### HOW TO COMPLETE THIS TASK
All that should come back is the lines of the data below from the one containing "[منوچهر زارع‌پور] (177, 2033)" to the one containing "روانشناسی (295, 1777)", inclusive, exactly as they stand.

### RECORDS SHOWN
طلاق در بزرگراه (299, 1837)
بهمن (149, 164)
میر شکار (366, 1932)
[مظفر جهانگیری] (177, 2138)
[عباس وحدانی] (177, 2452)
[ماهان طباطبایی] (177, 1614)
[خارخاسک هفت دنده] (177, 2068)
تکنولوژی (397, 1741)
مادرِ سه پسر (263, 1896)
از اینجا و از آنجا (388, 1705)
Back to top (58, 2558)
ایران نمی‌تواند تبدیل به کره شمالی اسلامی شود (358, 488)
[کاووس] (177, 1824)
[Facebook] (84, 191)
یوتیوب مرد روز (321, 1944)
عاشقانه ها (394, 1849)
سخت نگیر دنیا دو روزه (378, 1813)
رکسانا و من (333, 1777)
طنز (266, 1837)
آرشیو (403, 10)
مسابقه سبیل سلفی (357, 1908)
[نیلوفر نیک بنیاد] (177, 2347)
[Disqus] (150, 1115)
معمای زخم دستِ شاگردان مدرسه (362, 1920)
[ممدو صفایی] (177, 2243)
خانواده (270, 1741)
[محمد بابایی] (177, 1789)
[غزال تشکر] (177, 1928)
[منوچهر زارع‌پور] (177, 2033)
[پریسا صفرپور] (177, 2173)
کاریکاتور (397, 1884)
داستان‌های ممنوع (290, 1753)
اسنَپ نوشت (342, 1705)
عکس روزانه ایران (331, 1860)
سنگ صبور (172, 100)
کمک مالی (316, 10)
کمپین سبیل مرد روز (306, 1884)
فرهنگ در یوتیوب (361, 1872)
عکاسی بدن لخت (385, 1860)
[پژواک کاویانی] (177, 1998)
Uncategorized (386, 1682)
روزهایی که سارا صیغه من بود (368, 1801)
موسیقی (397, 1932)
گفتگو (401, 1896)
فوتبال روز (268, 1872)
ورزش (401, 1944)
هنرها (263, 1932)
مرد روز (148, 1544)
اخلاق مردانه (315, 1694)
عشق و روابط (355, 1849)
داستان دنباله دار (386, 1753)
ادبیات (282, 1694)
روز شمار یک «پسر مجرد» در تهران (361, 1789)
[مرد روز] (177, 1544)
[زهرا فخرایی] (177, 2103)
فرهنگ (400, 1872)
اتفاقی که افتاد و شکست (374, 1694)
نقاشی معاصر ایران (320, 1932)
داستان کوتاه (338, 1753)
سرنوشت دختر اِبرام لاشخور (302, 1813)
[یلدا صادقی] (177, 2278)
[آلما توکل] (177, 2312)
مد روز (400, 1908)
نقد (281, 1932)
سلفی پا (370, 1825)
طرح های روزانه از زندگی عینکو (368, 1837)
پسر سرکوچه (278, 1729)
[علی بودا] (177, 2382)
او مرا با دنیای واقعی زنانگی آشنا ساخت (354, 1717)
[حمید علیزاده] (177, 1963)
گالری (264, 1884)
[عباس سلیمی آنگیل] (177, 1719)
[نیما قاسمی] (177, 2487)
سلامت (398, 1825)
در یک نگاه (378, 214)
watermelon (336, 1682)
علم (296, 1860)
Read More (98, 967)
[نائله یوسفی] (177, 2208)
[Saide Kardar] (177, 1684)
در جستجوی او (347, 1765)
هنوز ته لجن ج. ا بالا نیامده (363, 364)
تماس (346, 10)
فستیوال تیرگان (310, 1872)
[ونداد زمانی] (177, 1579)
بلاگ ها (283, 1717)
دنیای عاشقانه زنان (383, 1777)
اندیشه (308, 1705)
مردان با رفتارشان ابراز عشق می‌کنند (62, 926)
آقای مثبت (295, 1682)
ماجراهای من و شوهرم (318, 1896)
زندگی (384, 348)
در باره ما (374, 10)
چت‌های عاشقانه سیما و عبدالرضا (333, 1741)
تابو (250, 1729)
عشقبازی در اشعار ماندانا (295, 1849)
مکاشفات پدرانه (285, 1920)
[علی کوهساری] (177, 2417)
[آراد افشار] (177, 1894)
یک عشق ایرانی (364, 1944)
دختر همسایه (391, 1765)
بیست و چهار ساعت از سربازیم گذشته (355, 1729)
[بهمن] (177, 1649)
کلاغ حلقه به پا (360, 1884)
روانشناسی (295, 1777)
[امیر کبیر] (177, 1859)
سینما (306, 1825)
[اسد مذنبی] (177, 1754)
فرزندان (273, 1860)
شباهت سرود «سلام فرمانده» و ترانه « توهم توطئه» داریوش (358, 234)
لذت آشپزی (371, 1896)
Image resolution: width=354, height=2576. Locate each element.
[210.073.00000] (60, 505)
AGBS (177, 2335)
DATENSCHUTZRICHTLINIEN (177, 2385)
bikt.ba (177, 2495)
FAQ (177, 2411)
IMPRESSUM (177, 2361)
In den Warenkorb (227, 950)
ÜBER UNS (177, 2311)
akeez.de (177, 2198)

### EXERCISE RESULT
[منوچهر زارع‌پور] (177, 2033)
[پریسا صفرپور] (177, 2173)
کاریکاتور (397, 1884)
داستان‌های ممنوع (290, 1753)
اسنَپ نوشت (342, 1705)
عکس روزانه ایران (331, 1860)
سنگ صبور (172, 100)
کمک مالی (316, 10)
کمپین سبیل مرد روز (306, 1884)
فرهنگ در یوتیوب (361, 1872)
عکاسی بدن لخت (385, 1860)
[پژواک کاویانی] (177, 1998)
Uncategorized (386, 1682)
روزهایی که سارا صیغه من بود (368, 1801)
موسیقی (397, 1932)
گفتگو (401, 1896)
فوتبال روز (268, 1872)
ورزش (401, 1944)
هنرها (263, 1932)
مرد روز (148, 1544)
اخلاق مردانه (315, 1694)
عشق و روابط (355, 1849)
داستان دنباله دار (386, 1753)
ادبیات (282, 1694)
روز شمار یک «پسر مجرد» در تهران (361, 1789)
[مرد روز] (177, 1544)
[زهرا فخرایی] (177, 2103)
فرهنگ (400, 1872)
اتفاقی که افتاد و شکست (374, 1694)
نقاشی معاصر ایران (320, 1932)
داستان کوتاه (338, 1753)
سرنوشت دختر اِبرام لاشخور (302, 1813)
[یلدا صادقی] (177, 2278)
[آلما توکل] (177, 2312)
مد روز (400, 1908)
نقد (281, 1932)
سلفی پا (370, 1825)
طرح های روزانه از زندگی عینکو (368, 1837)
پسر سرکوچه (278, 1729)
[علی بودا] (177, 2382)
او مرا با دنیای واقعی زنانگی آشنا ساخت (354, 1717)
[حمید علیزاده] (177, 1963)
گالری (264, 1884)
[عباس سلیمی آنگیل] (177, 1719)
[نیما قاسمی] (177, 2487)
سلامت (398, 1825)
در یک نگاه (378, 214)
watermelon (336, 1682)
علم (296, 1860)
Read More (98, 967)
[نائله یوسفی] (177, 2208)
[Saide Kardar] (177, 1684)
در جستجوی او (347, 1765)
هنوز ته لجن ج. ا بالا نیامده (363, 364)
تماس (346, 10)
فستیوال تیرگان (310, 1872)
[ونداد زمانی] (177, 1579)
بلاگ ها (283, 1717)
دنیای عاشقانه زنان (383, 1777)
اندیشه (308, 1705)
مردان با رفتارشان ابراز عشق می‌کنند (62, 926)
آقای مثبت (295, 1682)
ماجراهای من و شوهرم (318, 1896)
زندگی (384, 348)
در باره ما (374, 10)
چت‌های عاشقانه سیما و عبدالرضا (333, 1741)
تابو (250, 1729)
عشقبازی در اشعار ماندانا (295, 1849)
مکاشفات پدرانه (285, 1920)
[علی کوهساری] (177, 2417)
[آراد افشار] (177, 1894)
یک عشق ایرانی (364, 1944)
دختر همسایه (391, 1765)
بیست و چهار ساعت از سربازیم گذشته (355, 1729)
[بهمن] (177, 1649)
کلاغ حلقه به پا (360, 1884)
روانشناسی (295, 1777)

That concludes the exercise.